Lukashenko debunks popular fake news in interview with BBC

MINSK, 19 November (BelTA) – Belarusian President Aleksandr Lukashenko has given an interview with BBC, BelTA has learned.

The interview lasted for about an hour. The interviewer was Steven Rosenberg, Moscow Correspondent for BBC News. The BBC production team has been working in Belarus for several days, including at the border with Poland. Belarus has provided an unfettered access to all media outlets, including foreign ones, so that they could cover the situation with refugees. Meanwhile, neighboring Poland has declared off-limits to news media.

BBC was one of many foreign media outlets that asked for an interview with the Belarusian head of state, and the production team was invited to the Palace of Independence.

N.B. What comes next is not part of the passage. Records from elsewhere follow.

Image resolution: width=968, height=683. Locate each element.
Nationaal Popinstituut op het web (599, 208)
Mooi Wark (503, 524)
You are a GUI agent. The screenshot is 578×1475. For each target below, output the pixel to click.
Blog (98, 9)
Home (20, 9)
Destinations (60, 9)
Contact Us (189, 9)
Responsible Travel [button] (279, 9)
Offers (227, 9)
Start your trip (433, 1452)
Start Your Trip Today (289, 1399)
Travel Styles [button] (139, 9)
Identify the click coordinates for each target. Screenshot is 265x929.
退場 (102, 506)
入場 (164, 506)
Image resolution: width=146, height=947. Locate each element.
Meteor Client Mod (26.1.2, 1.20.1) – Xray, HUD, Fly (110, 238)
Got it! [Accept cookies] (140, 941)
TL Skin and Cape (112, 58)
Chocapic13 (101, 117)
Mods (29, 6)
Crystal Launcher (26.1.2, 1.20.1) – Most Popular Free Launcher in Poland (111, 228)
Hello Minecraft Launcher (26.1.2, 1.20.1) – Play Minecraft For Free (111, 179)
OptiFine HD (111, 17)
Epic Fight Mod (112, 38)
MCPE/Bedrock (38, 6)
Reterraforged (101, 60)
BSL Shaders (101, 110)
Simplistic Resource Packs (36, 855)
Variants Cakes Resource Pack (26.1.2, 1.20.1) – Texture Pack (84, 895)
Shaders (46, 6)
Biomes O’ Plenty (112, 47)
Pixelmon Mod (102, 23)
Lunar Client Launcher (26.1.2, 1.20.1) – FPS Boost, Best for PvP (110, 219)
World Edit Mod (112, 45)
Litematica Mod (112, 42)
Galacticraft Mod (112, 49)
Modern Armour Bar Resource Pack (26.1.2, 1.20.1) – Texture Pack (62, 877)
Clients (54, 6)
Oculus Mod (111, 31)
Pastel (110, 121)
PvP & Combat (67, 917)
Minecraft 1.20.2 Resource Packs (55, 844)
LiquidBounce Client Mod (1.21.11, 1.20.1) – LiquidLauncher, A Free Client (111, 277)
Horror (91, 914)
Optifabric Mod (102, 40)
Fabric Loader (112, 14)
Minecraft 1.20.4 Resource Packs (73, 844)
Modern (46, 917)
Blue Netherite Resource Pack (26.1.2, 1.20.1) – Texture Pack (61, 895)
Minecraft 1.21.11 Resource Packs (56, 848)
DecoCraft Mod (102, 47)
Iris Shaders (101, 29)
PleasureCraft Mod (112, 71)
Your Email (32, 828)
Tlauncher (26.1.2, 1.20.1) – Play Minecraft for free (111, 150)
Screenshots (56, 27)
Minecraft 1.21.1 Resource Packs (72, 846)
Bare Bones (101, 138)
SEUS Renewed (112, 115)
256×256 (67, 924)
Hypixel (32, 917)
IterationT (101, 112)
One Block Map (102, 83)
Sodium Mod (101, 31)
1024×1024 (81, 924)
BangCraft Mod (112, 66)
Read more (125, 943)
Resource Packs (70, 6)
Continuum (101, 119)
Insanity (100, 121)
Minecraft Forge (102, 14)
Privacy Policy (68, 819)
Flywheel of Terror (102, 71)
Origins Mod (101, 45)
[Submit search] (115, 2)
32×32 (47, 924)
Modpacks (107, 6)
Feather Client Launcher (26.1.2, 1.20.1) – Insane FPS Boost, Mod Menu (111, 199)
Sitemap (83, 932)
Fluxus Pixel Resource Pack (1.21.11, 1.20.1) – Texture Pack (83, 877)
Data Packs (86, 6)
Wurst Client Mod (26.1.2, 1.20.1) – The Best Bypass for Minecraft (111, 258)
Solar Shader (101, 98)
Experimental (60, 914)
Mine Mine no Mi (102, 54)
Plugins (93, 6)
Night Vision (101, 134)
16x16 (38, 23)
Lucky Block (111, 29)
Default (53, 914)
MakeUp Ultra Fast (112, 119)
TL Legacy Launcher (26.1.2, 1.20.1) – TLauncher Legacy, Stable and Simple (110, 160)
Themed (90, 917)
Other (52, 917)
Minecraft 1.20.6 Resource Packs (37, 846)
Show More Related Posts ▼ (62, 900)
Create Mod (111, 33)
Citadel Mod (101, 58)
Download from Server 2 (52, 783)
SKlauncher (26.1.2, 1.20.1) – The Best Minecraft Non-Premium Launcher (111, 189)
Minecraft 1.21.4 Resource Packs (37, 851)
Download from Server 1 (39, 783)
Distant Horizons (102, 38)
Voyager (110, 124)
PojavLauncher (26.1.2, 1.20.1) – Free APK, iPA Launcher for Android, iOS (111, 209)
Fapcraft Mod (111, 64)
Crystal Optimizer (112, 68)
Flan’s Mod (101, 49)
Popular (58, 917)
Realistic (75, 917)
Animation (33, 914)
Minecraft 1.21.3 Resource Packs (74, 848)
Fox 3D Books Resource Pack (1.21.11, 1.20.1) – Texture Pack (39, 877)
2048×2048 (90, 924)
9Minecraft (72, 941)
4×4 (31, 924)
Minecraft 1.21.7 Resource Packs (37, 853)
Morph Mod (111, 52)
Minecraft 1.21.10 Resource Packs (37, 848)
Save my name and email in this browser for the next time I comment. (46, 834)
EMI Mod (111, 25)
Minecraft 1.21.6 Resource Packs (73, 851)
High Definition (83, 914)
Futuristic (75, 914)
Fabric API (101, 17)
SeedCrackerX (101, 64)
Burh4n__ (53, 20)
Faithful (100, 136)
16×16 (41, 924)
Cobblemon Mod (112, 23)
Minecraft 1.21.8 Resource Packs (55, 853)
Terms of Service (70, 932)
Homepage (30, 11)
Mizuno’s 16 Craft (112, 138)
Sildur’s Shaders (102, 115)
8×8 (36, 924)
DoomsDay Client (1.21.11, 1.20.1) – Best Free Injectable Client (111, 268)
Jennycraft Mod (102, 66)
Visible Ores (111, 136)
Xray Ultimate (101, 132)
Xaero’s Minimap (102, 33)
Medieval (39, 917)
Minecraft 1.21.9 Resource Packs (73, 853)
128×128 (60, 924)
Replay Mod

Aleksandr Lukashenko was ready, as always, to answer all the questions that were of interest to the interviewer. The conversation was primarily about the situation on the Belarusian-Polish border, the details of the conversations with Germany's acting Chancellor Angela Merkel, the relations between Belarus and the European Union and Russia.

However, it should be noted that the rhetoric of Western journalists is a set of familiar cliches that are commonplace in the West. The journalist asked the questions that had been repeatedly asked by his colleagues from other Western media outlets and to which Aleksandr Lukashenko had already given exhaustive answers. Representatives of the Western media continue to reproduce the distorted information and outright fakes. The interview with BBC was no exception in this sense.

Nevertheless, the president once again gave answers to all questions.

The interviewer asked about the migrant crisis on the Belarus-EU border, the topic that recently grabbed international headlines. Other questions dealt with the Union State integration, relations between Belarus and Russia, the events that followed the 2020 presidential election in Belarus.

Aleksandr Lukashenko recalled his recent interview with the U.S television channel CNN and expressed the hope that BBC journalists will approach the interview in a more accurate and proper way. BBC is expected to air excerpts of the interview in the coming days and publish the full version online later.

The president suggested meeting again for a live conversation so that the Western audience could hear everything the Belarusian leader has to say unedited. However, we are yet to see whether the world's respected news organization is willing to take advantage of this exclusive offer, and whether it is prepared to hear an alternative point of view. But, using the sporting vernacular, the ball is in their court.

After the interview, Belarusian journalists asked Steven Rosenberg how the interview went, what his impressions were. "You do not do an interview to get your interlocutor agree with you. You do it to hear their point of view,” Steven Rosenberg said. “I didn't come to hear something specific. I asked my questions and I was interested to hear the answers.”

To the counter remarks that the president gets to answer one and the same questions in interviews, the BBC journalist replied that “not so often with foreign news outlets."

Steven Rosenberg might be forgetful or simply inattentive. But let's remind him that the head of state answered virtually all of these questions during the big press conference on 9 August where many of Mr. Rosenberg's Western colleagues were present, including a BBC journalist.

On 30 September the Belarusian head of state gave an interview with CNN. The president was interviewed by senior international correspondent of CNN in Russia Matthew Chance. The journalist asked questions that already became traditional for Western mass media. Most of them were based on various fake news, and the head of state had repeatedly refuted most of them before that interview too.